I always wonder: what brings about repentance? What actually causes change? How is someone predisposed to hearing the Good News? And what ways and methods work? I'm sure there are methods and ways suited to different times and places. For instance, one needs a bold and public proclamation of the Truth, especially in places that are resistant to hearing it, or where it has been distorted and twisted. Challenging the powers that be, and risking all, being willing to give all up, in the service of truth ... But there are other times -- and in dealing with other aspects of things -- that when all one has is a proclamation of this sort, without, as you rightly see, any love in it, we do a disservice to the truth. Real love, lived love, the love that actually is willing to suffer for the other (and not just be a martyr to a cause or an ideology -- for do recall, despite our best intentions, even truth itself, can simply become an ideology). Love that suffers with [that is what "compassion" means], that tries and imagines how it is like in the other's shoes,you know, as Christ did, who became like us in all things but sin, who was tempted like us in all things. Without this love, people are tuned out. They hear the condemnation, and they turn away, and are closed off from the Truth. As Christians, I think, we cannot be satisfied with just this.

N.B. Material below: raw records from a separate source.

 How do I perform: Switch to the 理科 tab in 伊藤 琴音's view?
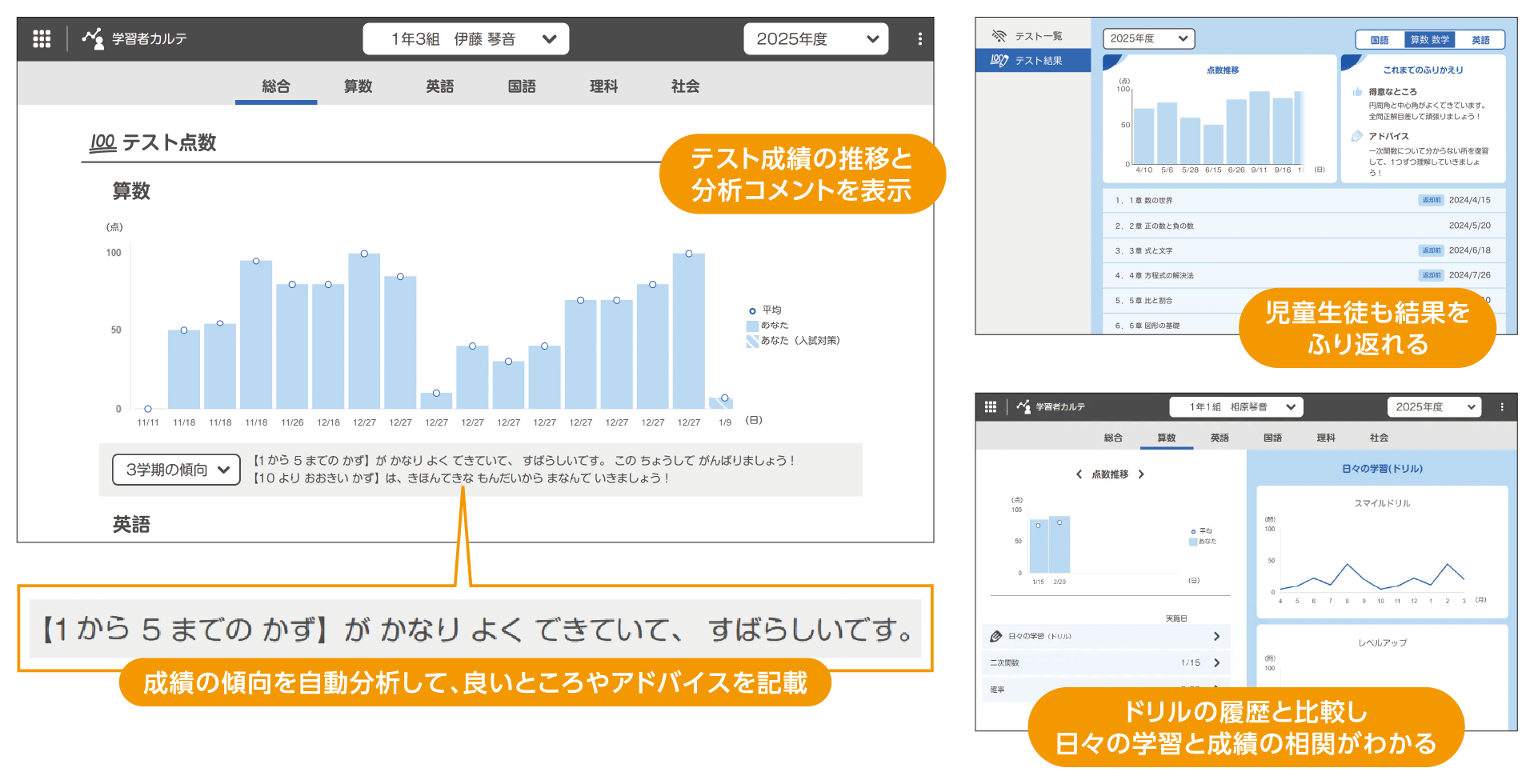603,86
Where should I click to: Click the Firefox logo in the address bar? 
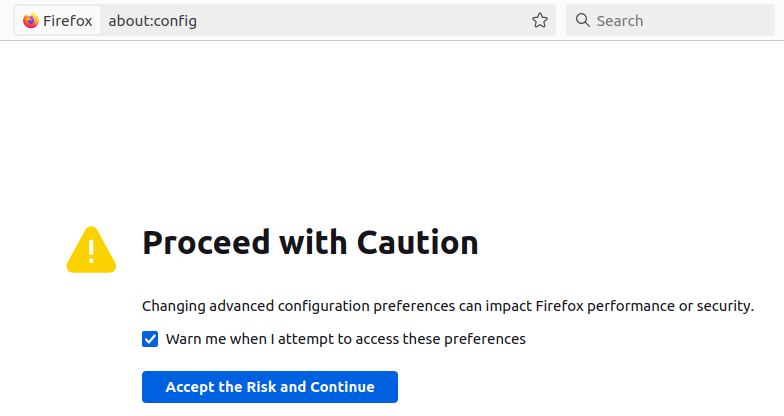[30, 20]
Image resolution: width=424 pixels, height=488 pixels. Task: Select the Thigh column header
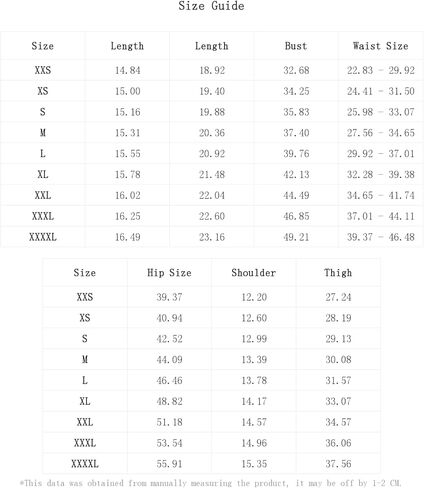[x=338, y=273]

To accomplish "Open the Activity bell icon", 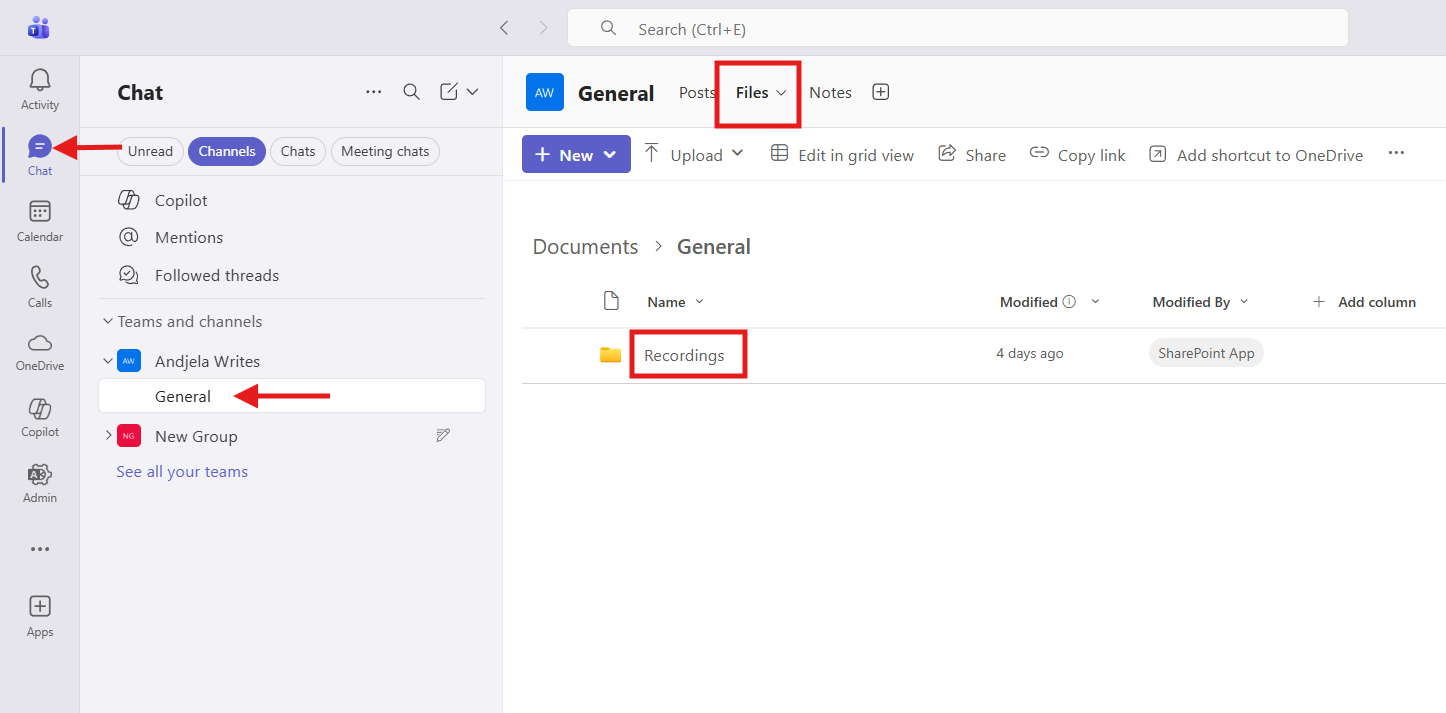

Condemnation does not change hearts (It can shatter things open [as you've rightly articulated], at times). Love does however. And love pursues, and goes after the one lost sheep, ignoring the ninety nine, and is not satisfied having simply said, "this is sinful." That, if you see, is just the Law. The Law makes us aware that we are sinners, but it gives us no ability to actually change our lives. Only love does. The love of Christ, poured out into us, by the grace -- the free, unearned gift -- of God. "For while we were still sinners, Christ died for us!"

Of course, we don't have God's cosmic vision, nor do we know really what is in mens' hearts. We do what we can, for, as the Apostle puts it, "the love of Christ compels us."

Ministry is first and foremost relational -- establishing trusting relations of love. Christ calls us friends after all, not slaves. This is, I am convinced (and I've seen and experienced) what invites people into an encounter with Christ. It is what leads them to experience His love, and that is what brings faith to life, and leads to conversion. Without that encounter with Christ we are a hollow shell, of beautiful ritual (and gosh, the way the "reforms" have gone, it's not even that half the time!), and sublime dogmas, and a fine exterior, but, as St. Paul said, that is only as good as a clashing cymbal or a sounding gong.

One can be completely orthodox, and faithful to the Church on the outside, and have a heart of stone. Not everyone who says "Lord, Lord" will enter the Kingdom.

We are called always to proclaim, to embody, "the truth in love."

Love causes repentance and conversion. And, St. Paul tells us, Love never fails.